15. In respect of ingredient (vi), it is pertinent to note that admittedly the accused has not made any payment to the complainant in respect of the cheque in question till date. Hence even the ingredient (vi) stands proved.

DEBT/LIABILITY

16. It is a well settled position of law that once execution of the negotiable instrument is admitted, the presumption under Section 118(a) NI Act would arise that it is supported by a consideration. However, such presumption is rebuttable and the accused can prove the non­existence of consideration by raising a probable defence. If the accused is proved to have discharged the initial onus of proof showing that the existence of consideration was improbable or doubtful or the same was illegal, the onus would shift to the complainant who will be obliged to prove it as a matter of fact and upon its failure to prove would dis­entitle him to the grant of relief on the basis of the negotiable instrument. The burden upon the accused of proving the non­existence of the consideration can be either direct or by bringing on record Case No. 24292/2016 Manish Yadav Vs. Paras Pahwa Page No. 9 of 14 the preponderance of probabilities by reference to the circumstances upon which he relies. In such an event, the accused is entitled under law to rely upon all the evidence led in the case including that of the complainant as well. To disprove the presumption, the accused has to bring on record such facts and circumstances upon consideration of which the court may either believe that the consideration did not exist or its non­existence was so probable that a prudent man would, under the circumstances of the case, act upon the plea that it did not exist." (Reliance placed on Bharat Barrel & Drum Manufacturing Company v. Amin Chand Pyarelal, (1993) 3 SCC 35).

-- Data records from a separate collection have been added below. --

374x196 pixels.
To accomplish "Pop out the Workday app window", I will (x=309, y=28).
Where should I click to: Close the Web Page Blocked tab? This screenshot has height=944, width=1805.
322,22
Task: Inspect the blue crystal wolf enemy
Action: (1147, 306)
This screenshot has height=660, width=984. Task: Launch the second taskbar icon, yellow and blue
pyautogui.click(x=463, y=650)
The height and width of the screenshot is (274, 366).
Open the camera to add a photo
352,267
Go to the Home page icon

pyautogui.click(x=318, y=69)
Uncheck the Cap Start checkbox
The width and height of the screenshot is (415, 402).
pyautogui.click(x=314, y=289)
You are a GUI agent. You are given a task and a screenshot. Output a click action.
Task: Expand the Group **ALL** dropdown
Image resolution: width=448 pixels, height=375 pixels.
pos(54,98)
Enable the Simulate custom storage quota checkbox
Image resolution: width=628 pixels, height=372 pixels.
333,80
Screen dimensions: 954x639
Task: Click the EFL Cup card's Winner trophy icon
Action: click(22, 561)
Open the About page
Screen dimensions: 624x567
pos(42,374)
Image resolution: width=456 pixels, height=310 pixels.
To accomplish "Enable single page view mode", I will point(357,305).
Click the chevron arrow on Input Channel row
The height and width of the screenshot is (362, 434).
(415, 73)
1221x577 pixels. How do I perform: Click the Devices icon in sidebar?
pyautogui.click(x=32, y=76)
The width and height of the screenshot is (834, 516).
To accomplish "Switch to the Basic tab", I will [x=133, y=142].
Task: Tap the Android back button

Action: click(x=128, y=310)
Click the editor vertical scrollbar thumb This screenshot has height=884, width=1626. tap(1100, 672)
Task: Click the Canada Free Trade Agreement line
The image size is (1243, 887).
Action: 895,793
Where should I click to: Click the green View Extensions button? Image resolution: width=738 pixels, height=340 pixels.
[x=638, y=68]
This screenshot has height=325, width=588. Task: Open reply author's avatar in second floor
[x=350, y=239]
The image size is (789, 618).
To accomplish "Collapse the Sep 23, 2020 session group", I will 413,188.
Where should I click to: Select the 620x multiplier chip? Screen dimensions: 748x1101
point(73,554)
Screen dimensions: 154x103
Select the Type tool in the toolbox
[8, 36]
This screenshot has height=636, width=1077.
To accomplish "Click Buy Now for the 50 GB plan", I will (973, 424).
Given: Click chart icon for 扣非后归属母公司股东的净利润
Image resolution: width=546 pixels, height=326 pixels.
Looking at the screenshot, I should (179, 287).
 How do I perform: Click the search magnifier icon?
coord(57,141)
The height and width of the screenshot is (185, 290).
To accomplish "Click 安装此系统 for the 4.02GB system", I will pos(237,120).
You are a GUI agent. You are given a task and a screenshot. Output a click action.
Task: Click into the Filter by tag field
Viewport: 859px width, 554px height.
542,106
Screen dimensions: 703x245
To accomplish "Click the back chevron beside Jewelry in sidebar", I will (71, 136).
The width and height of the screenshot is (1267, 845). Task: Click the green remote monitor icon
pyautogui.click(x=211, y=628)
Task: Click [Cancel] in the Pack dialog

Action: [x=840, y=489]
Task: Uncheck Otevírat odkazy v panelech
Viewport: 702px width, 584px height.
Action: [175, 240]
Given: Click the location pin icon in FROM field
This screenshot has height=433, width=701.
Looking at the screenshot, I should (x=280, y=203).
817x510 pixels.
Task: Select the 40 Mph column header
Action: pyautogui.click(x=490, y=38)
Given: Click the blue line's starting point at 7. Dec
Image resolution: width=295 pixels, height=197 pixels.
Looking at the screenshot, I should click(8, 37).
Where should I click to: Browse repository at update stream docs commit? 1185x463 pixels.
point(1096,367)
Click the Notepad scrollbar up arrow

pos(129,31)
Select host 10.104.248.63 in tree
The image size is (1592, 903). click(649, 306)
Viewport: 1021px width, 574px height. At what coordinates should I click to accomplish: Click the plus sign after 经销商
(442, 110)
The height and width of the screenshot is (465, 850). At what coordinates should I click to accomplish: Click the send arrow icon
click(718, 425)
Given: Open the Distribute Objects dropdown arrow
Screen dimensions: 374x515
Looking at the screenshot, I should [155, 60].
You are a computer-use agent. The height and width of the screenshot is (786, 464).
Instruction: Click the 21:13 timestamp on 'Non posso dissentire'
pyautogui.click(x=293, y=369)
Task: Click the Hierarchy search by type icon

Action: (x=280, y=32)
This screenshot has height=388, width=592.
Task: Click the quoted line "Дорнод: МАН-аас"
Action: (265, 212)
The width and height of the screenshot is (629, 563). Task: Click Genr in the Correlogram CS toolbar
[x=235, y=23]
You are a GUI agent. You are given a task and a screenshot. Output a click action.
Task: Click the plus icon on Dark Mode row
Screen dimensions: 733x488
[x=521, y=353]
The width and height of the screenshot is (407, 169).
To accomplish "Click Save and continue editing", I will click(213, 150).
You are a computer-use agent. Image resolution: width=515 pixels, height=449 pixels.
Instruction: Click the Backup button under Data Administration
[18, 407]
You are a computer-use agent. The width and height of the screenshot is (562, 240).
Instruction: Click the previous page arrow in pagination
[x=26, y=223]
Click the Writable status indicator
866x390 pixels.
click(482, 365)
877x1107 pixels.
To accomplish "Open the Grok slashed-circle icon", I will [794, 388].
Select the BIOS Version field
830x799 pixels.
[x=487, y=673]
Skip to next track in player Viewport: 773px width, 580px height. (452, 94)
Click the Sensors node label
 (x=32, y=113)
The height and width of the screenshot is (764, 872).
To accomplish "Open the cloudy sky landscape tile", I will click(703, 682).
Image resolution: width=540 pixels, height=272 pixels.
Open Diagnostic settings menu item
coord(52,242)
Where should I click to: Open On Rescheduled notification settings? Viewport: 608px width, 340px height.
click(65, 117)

17. The NI Act also provides under Section 139 that it shall be presumed, unless the contrary is proved, that the holder of a cheque received the cheque, of the nature referred to in Section 138 for the discharge, in whole or in part, of any debt or other liability. Thus, Section 139 of the Act is an example of a reverse onus clause that has been included in furtherance of the legislative objective of improving the credibility of negotiable instruments. It is a settled position that when an accused has to rebut the presumption under Section 139 , the standard of proof for doing so is that of `preponderance of probabilities'. Therefore, if the accused is able to raise a probable defence which creates doubts about the existence of a legally enforceable debt or liability, the prosecution can fail. The accused can rely on the materials submitted by the complainant in order to raise such a defence and it is conceivable that in some cases the accused may not need to adduce evidence of his/her own. (Reliance Case No. 24292/2016 Manish Yadav Vs. Paras Pahwa Page No. 10 of 14 placed on Rangappa vs Sri Mohan, (Criminal Appeal no 1020 of 2010 decided by the Hon'ble Supreme Court).

18. In the present case, from the evidence on record, the accused has been able to bring on record certain facts which make the case of the complainant improbable.

19. Firstly, in the present case, financial capacity of the complainant was challenged. This stands affirmed in view of the fact that during cross­examination, the complainant had admitted that though he used to file ITR in particular but submits ITR has been paid by his father. Complainant admitted that he never use to have any independent source of income in May 2016. This creates serious doubt about the financial capacity of the complainant to advance loan of amount as high as Rs. 4 lacs.

20. Secondly, the complainant stated that he advanced the loan in cash. Complainant for the first time came with the novel story that he has borrowed loan amount from his father that was advanced in cash to the accused. It is unlikely that father will advance amount of such high quantum to child who do not have independent source of income. And even if he will advance loan, he will do so infront of him. It is interesting that complainant admits that he files ITR of only 3 lacs but how he has advanced loan amount of 4 lacs is something which is not sustainable.

21. Thirdly, no specific date of advancement of loan in complaint, affidavit and during cross­examination has been revealed which further cast doubt upon the version of the complainant.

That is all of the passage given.